*SELECTED EXTRACT*.
• • • •

The witness Ryland, who was an acquaintance of the appellant, said that the appellant kept the collection of fantasy knives at the Prospect Road premises. There were ten or twelve knives in the collection. Ryland said that on the Saturday after the alleged offence he received a telephone call from the appellant who asked him to come around to the appellant’s place at Walter Street, North Adelaide. He said that the appellant was packing his belongings into some bags and he noticed at the top of one of the bags a white cardboard box which was similar to the boxes in which the appellant had kept the collection of fantasy knives. He did not see a knife or knives on this occasion. He said he helped the appellant carry the bags out to the cars which were parked outside. They were loaded into the cars which were driven to a shed at Wingfield.
The appellant said in evidence that he had nothing to do with the disposal of any knives after the night on which the deceased was killed. He said he had no idea what eventually happened to the fantasy knives. When he made enquiries he was told they were no longer at the shop on Prospect Road. He denied that any knives were in the bags or equipment put into the cars on the Saturday when Mr Ryland came to his home.
In his address to the jury the prosecutor posed a number of questions arising from the circumstantial case for the consideration of the jury. In the course of doing so he said:
The ninth question is: Did the accused dispose of his fantasy knives on or about 19 March or were they stolen or did they somehow just disappear from 78 Prospect Road?
Later he said:
Mr Ryland said he didn’t see the knives but he saw the packets in which he had previously seen those knives put away in suitcases. The accused denies that. He says he left the fantasy knives that he had over some time and at some expense collected at 78 Prospect Road and then just allowed them in a sense to disappear, never contacted the owner, never went back there to get them, was eventually just told by Mr Nguyen that there was nothing in the shop. The accused said he didn’t then report the knives as being stolen or make any attempts to find or track them down. Again, ladies and gentlemen, is that something you would have expected a person like the accused simply to have done? Did they simply float off and go missing or is it the case that they had been packed away and put away and out of the police’s hands?

• • • •

*DATASET SECTION*.
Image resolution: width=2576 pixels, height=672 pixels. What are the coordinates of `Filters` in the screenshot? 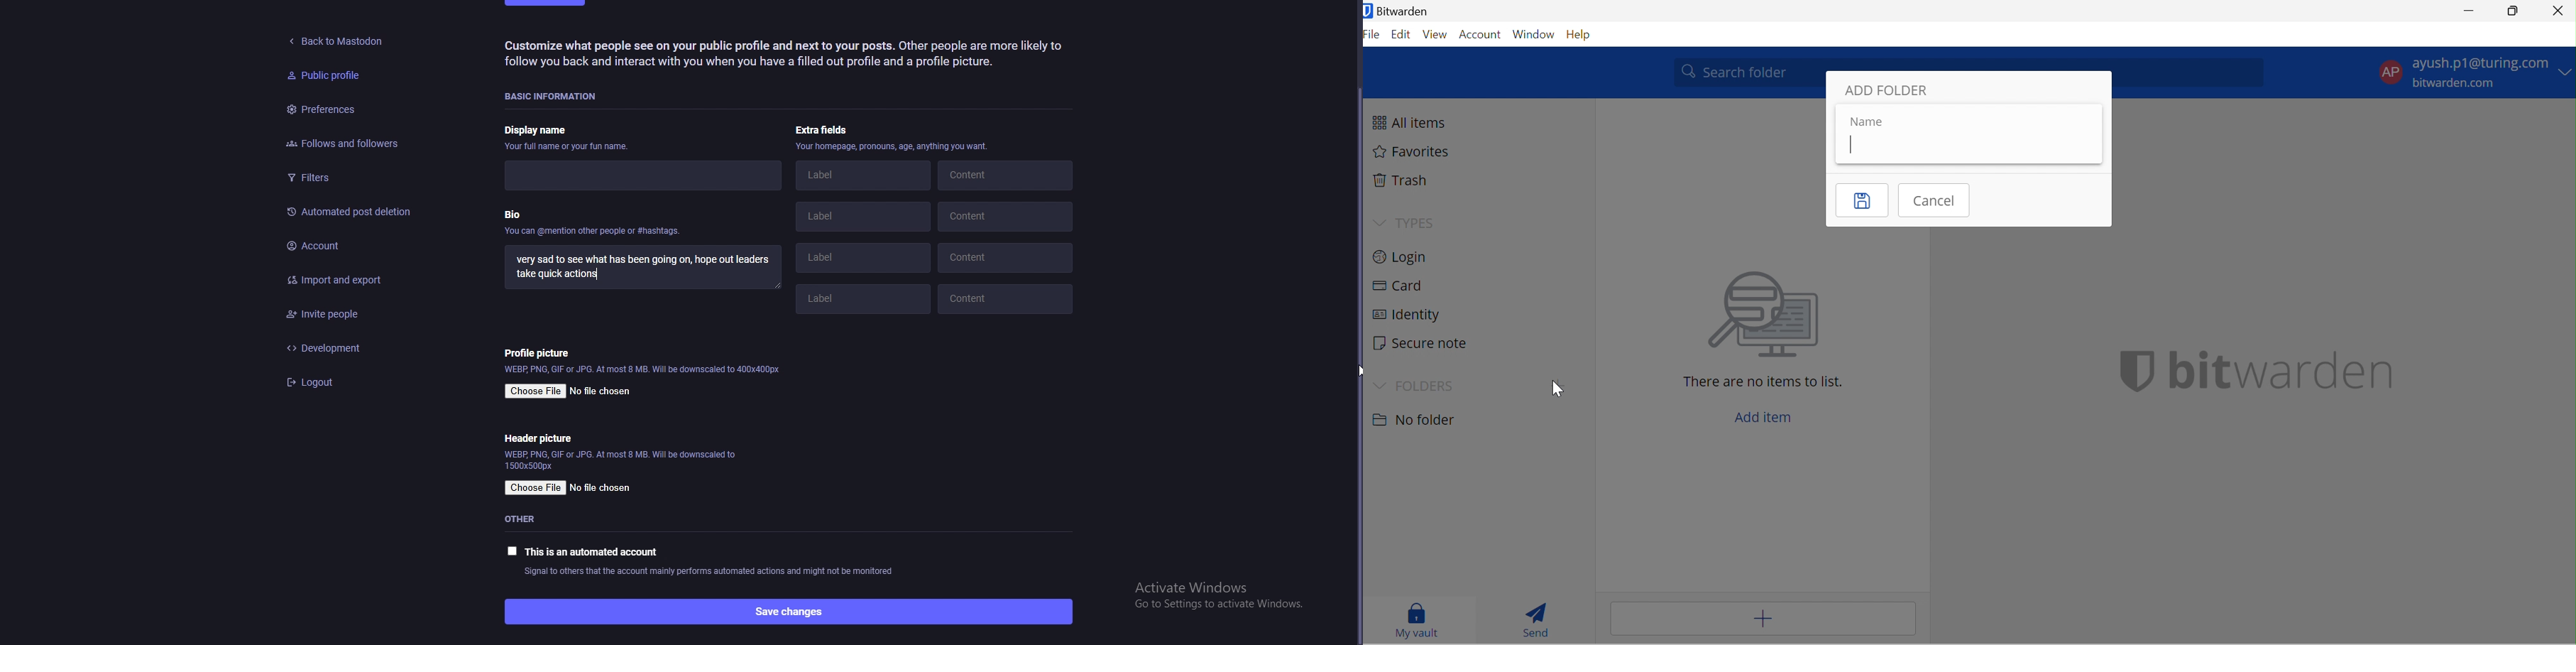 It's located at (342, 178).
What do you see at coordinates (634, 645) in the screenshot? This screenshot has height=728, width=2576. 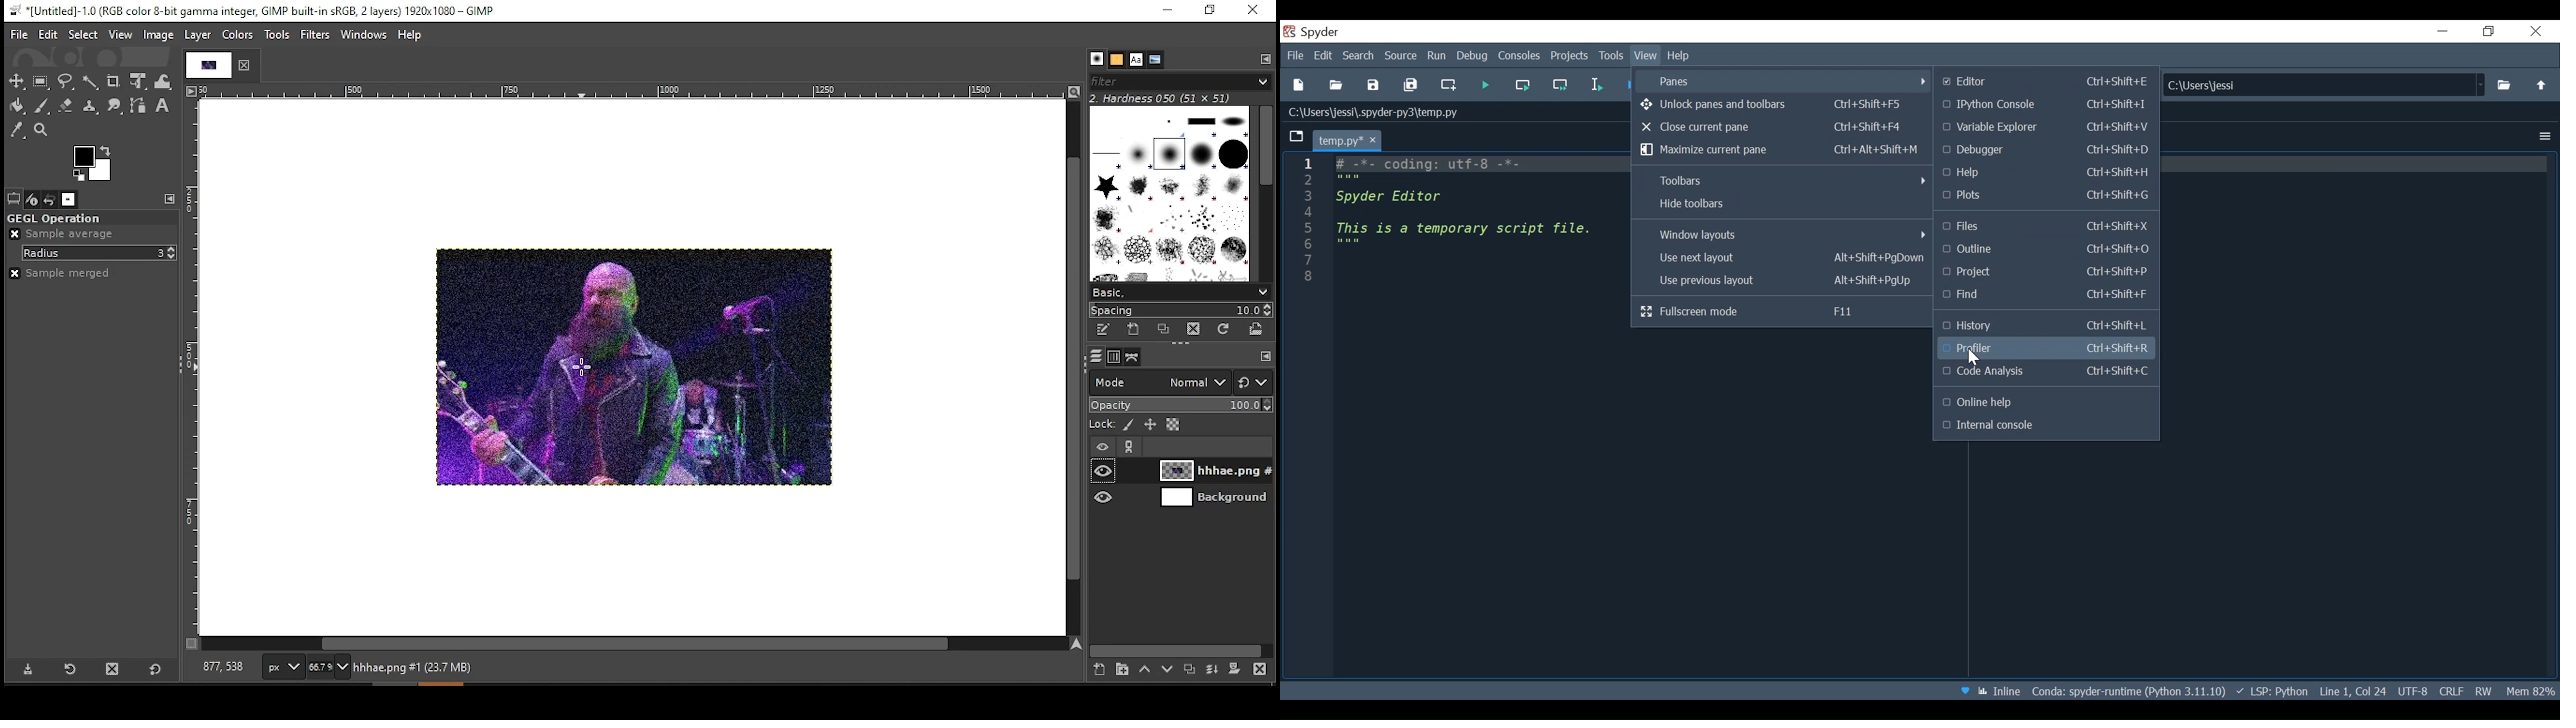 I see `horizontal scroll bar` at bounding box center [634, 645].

• • • •

*TASK BRIEF*.
Restate the appeal judgment passage from "The witness Ryland, who" to "shed at Wingfield.", changing "cardboard" to "plastic".

*CORRECT RESULT*.
The witness Ryland, who was an acquaintance of the appellant, said that the appellant kept the collection of fantasy knives at the Prospect Road premises. There were ten or twelve knives in the collection. Ryland said that on the Saturday after the alleged offence he received a telephone call from the appellant who asked him to come around to the appellant’s place at Walter Street, North Adelaide. He said that the appellant was packing his belongings into some bags and he noticed at the top of one of the bags a white plastic box which was similar to the boxes in which the appellant had kept the collection of fantasy knives. He did not see a knife or knives on this occasion. He said he helped the appellant carry the bags out to the cars which were parked outside. They were loaded into the cars which were driven to a shed at Wingfield.